The festival also survived an unusual interruption in 2020, when the COVID-19 pandemic prevented Ruston from holding the traditional summer event for the first time since the festival began. Rather than allow the tradition to disappear, organizers created a smaller fall version known as “Peachtober.” It was different, but it kept the festival alive.

In recent years, the Louisiana Peach Festival has evolved into a downtown celebration of music, art, food and local culture. The modern festival emphasizes live music, a curated arts market, food vendors, children’s activities, and the homegrown flavor of Ruston.
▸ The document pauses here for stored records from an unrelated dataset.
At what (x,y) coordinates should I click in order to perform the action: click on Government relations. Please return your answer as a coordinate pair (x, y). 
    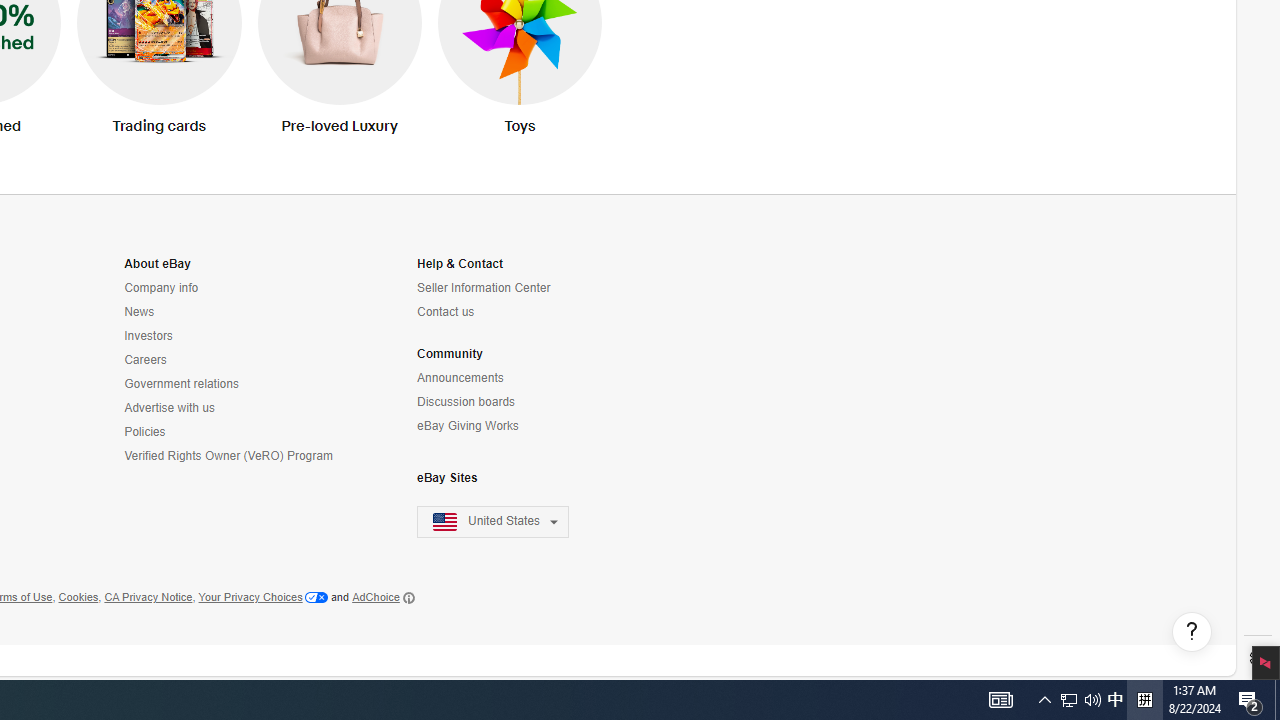
    Looking at the image, I should click on (182, 384).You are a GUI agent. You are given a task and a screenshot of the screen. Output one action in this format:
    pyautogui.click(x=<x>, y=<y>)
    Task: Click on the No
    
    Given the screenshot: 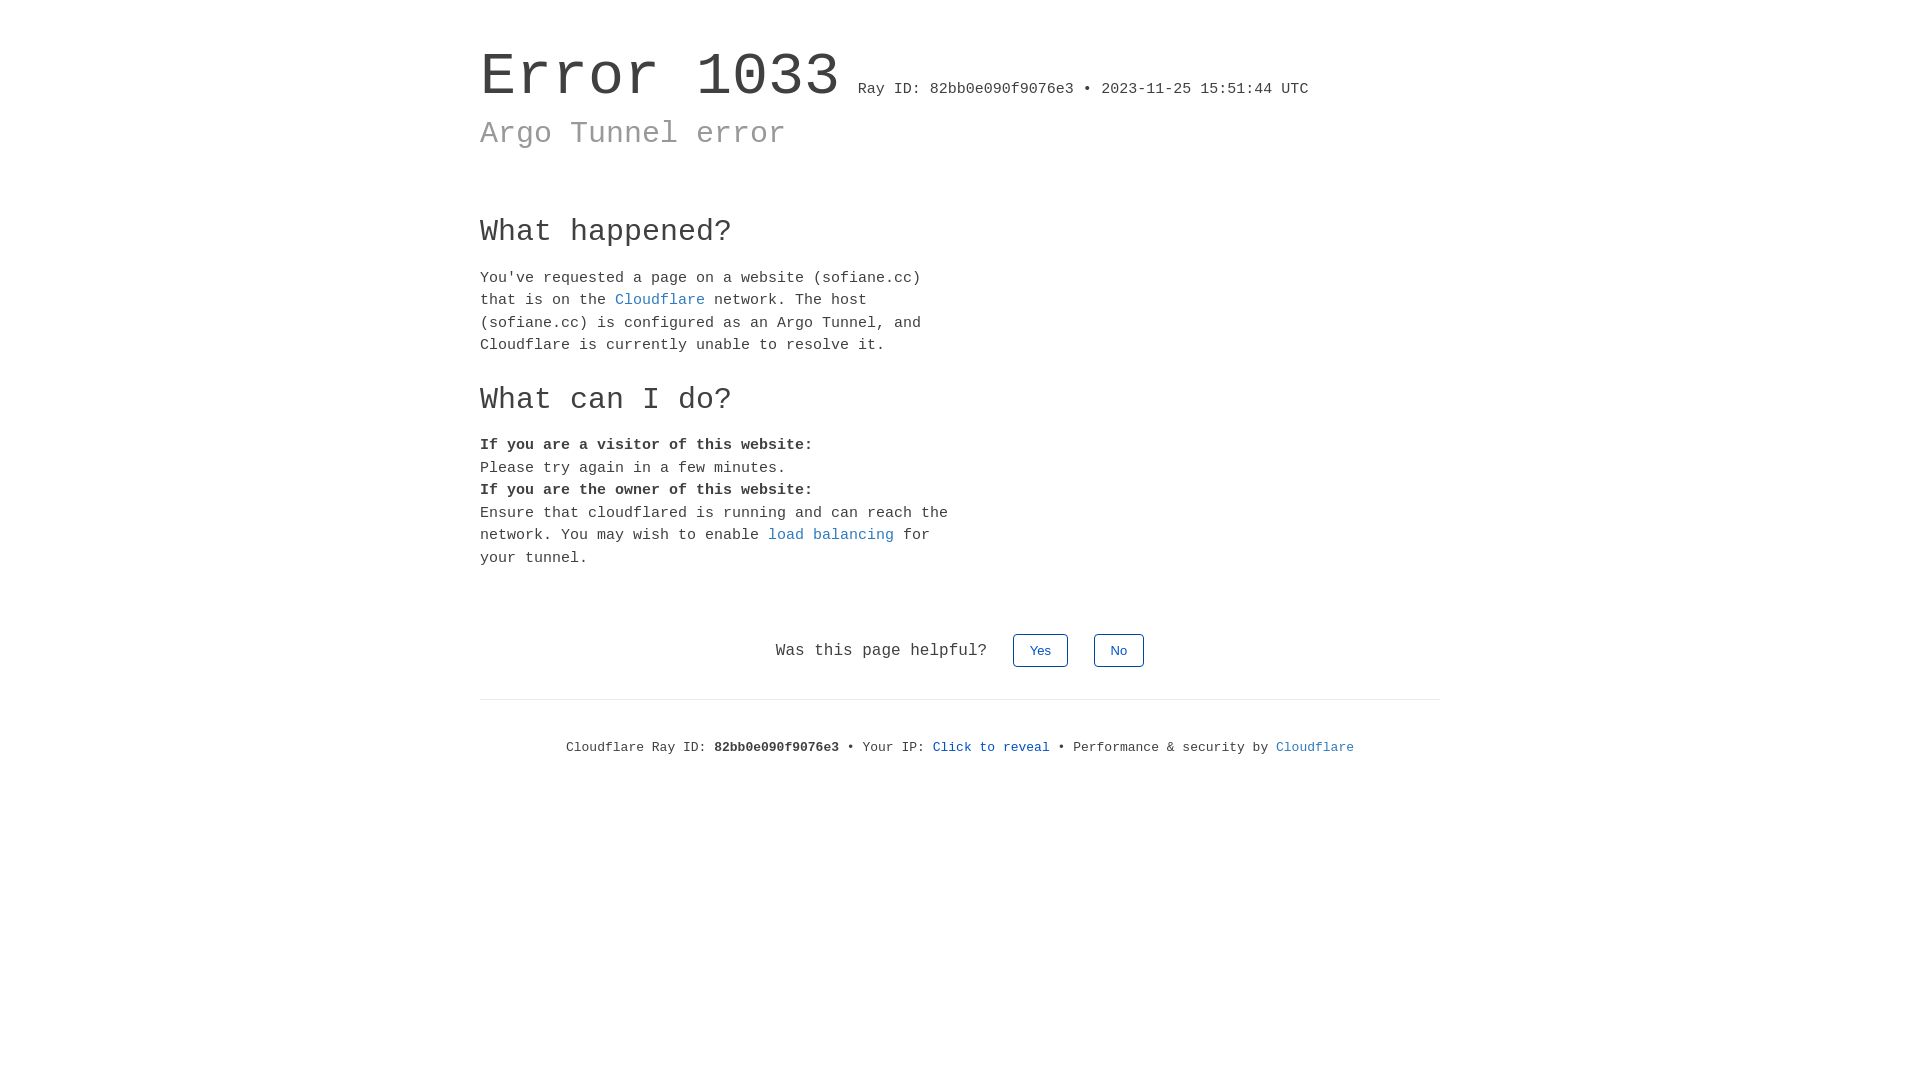 What is the action you would take?
    pyautogui.click(x=1120, y=650)
    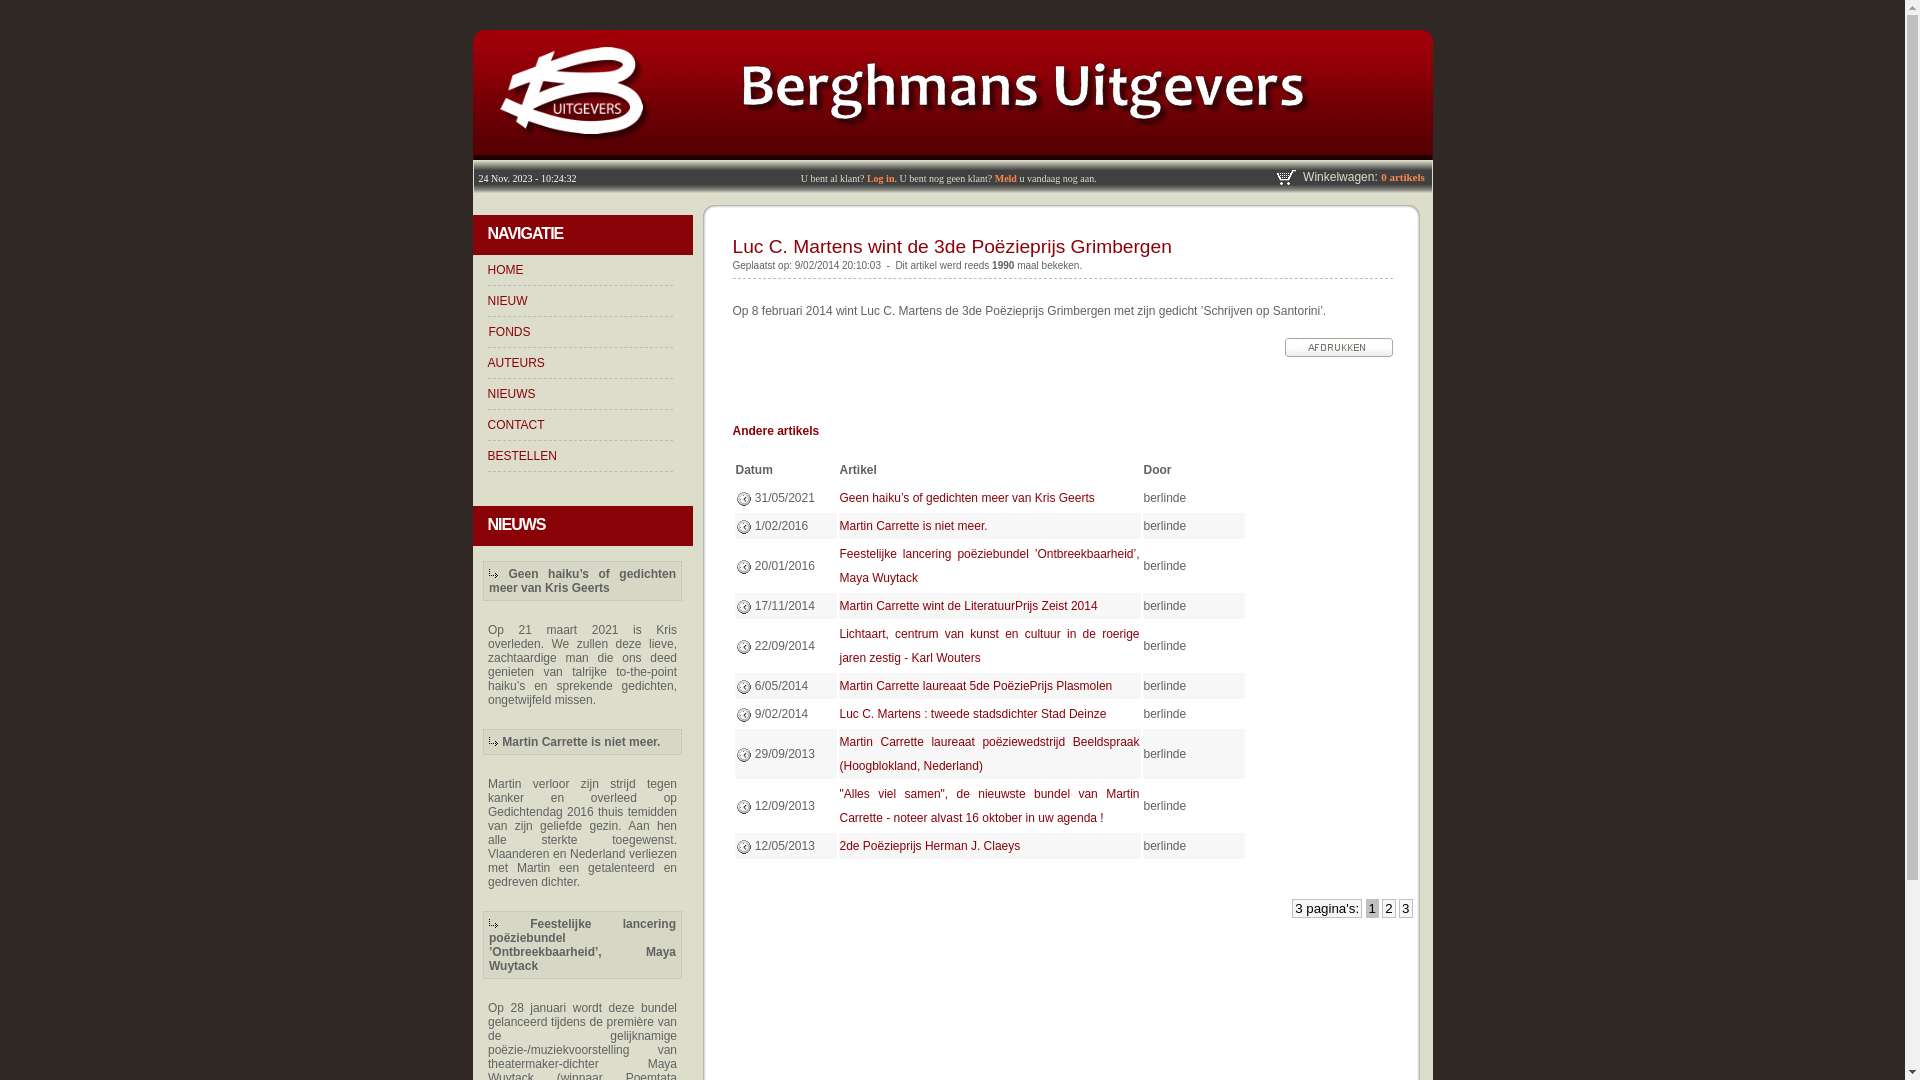 This screenshot has width=1920, height=1080. What do you see at coordinates (914, 526) in the screenshot?
I see `Martin Carrette is niet meer.` at bounding box center [914, 526].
Its purpose remains close to the original idea: bring people to Ruston and give them something worth remembering.

The peaches are still the heart of the story.

They connect today’s festival crowds with the growers who first saw commercial promise in Lincoln Parish orchards. They connect downtown concerts with roadside stands, pageant crowns with packing sheds, and peach cobbler contests with the families who once measured summer by the fruit ripening on the trees.

A festival can last only if people continue to claim it as their own.

For more than seven decades, Ruston has done that. In years like this one that’s devoid of local peaches because of freezing weather, Ruston still pulls it off. Volunteers have planned events, raised money, sold T-shirts, directed traffic, judged contests, set up booths, cleaned streets and welcomed visitors. Local artists, musicians, churches, businesses, civic clubs and families have all played a part.

That may be the real sweetness of the Louisiana Peach Festival.

It began as a celebration of a crop, but it endured because it became a celebration of a community. The orchards gave Ruston the peach. The festival gave Ruston a tradition.

And each summer, when the first visitors arrive downtown and the familiar signs of Peach Festival weekend begin to appear, Ruston remembers once again that history can be served warm, with a scoop of ice cream on top.